Low-temperature tempering is recommended to ensure good corrosion resistance.
Due to the addition of Mo, W, and V, which contribute to tempering resistance N690 can be tempered at higher temperatures 450°C (Austenitise at 1080°C) at the expense of stain resistance as you access the secondary hardening curve.
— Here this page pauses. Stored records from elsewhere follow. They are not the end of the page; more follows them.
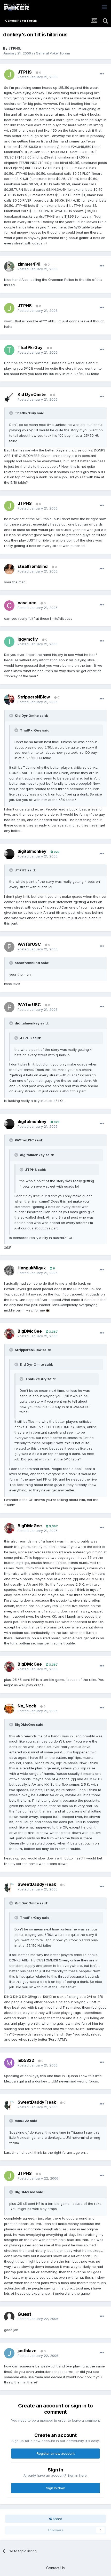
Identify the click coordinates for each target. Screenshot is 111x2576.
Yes (7, 1247)
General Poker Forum (53, 53)
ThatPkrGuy (30, 347)
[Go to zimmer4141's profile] (9, 266)
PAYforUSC (29, 944)
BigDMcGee (30, 1331)
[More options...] (102, 74)
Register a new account (56, 2453)
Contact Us (55, 2568)
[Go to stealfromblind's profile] (9, 569)
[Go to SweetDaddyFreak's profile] (9, 1887)
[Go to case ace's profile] (9, 605)
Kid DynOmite (32, 394)
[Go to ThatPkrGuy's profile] (9, 350)
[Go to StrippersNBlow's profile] (9, 699)
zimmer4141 (29, 264)
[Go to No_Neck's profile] (9, 1708)
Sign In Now (55, 2488)
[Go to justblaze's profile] (9, 2353)
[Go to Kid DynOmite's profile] (9, 397)
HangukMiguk (32, 1267)
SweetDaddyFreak (37, 1884)
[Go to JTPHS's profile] (9, 74)
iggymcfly (28, 639)
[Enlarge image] (48, 1310)
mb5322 (26, 2060)
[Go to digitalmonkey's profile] (9, 854)
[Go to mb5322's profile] (9, 2063)
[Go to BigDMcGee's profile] (9, 1334)
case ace (27, 602)
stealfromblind (32, 566)
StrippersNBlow (34, 696)
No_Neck (27, 1705)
Usually, secondary hardening is not recommended.
- Tempering Temp: 100°C – 150°C (302°F – 572°F)
- Times: 2 times
- Duration: 1 hour each time
Bohler’s Recommended Hardness: 58 – 60 (after tempering)
Summary / Results:
- 62HRC: 1080°C (1975°F), Deep Freeze to -70°C/-95°F, Tempering at 100°C (212°F)
- 60HRC: 1060°C (1940°F), Cold Freeze to -20°C/-5°F, Tempering at 150°C (302°F)
- 59HRC: 1050°C (1920°F) @150°C (345°F)
- 57 HRC: 1050°C (1920°F) @ 200°C (435°F)
All info above is from my readings of research papers, forum posts, and discussions with people. I am not a metallurgist and the above is presented here for the benefit of all knifemakers. You do not have to follow them and I’ll not be held responsible for any loss or damage you may experience.